*Aim 1*
According to the book synopsis, who wrote Imagining Crime?
*Aim 2*
List every part of the so-called criminal-legal complex that the book synopsis names.

*Text section*
--------------------------------

Synopses & Reviews
An innovative and challenging book, Imagining Crime explores the inability of the so-called criminal-legal complex--criminology, criminal law, the media, and ordinary, everyday experiences--to solve the problem of crime, criminality, and the ways in which crime can be imagined. Using a novel framework that provides insights into the social construct of crime, author Alison Young examines how we conceptualize crime by critiquing a number of events that have been taken to represent a definitive aspect of crime. The crisis within the criminal-legal tradition is embodied within each event, which the author shapes through her discussion of criminology's resistance to feminist intervention, the ambiguities of victimization in relation to social justice in the city, conjugal homicide and illegal immigration, the pleasures of reading about crime in detective fiction, the discovery of the limits of representation of crime when children kill children, the spectacle of HIV/AIDS in criminal justice policies, and more. Written by one of the newest exciting and original thinkers in criminology and sociolegal studies, Imagining Crime offers undergraduates, graduates, and scholars a unique approach to crime that integrates issues in criminology, criminal justice, and criminal law with feminist theory, sociolegal studies, and cultural studies.

--------------------------------

Item coordinate data
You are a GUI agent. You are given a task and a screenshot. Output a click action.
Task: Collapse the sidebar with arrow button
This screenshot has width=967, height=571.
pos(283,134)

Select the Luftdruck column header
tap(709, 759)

--------------------------------

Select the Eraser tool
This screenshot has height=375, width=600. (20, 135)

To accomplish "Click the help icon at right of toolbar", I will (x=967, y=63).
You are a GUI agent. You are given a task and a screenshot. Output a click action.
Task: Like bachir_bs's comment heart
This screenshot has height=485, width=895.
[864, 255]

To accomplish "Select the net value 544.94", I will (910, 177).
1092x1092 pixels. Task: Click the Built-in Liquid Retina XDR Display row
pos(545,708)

--------------------------------

*Expected output 1*
Alison Young

*Expected output 2*
- criminology
- criminal law
- the media
- ordinary, everyday experiences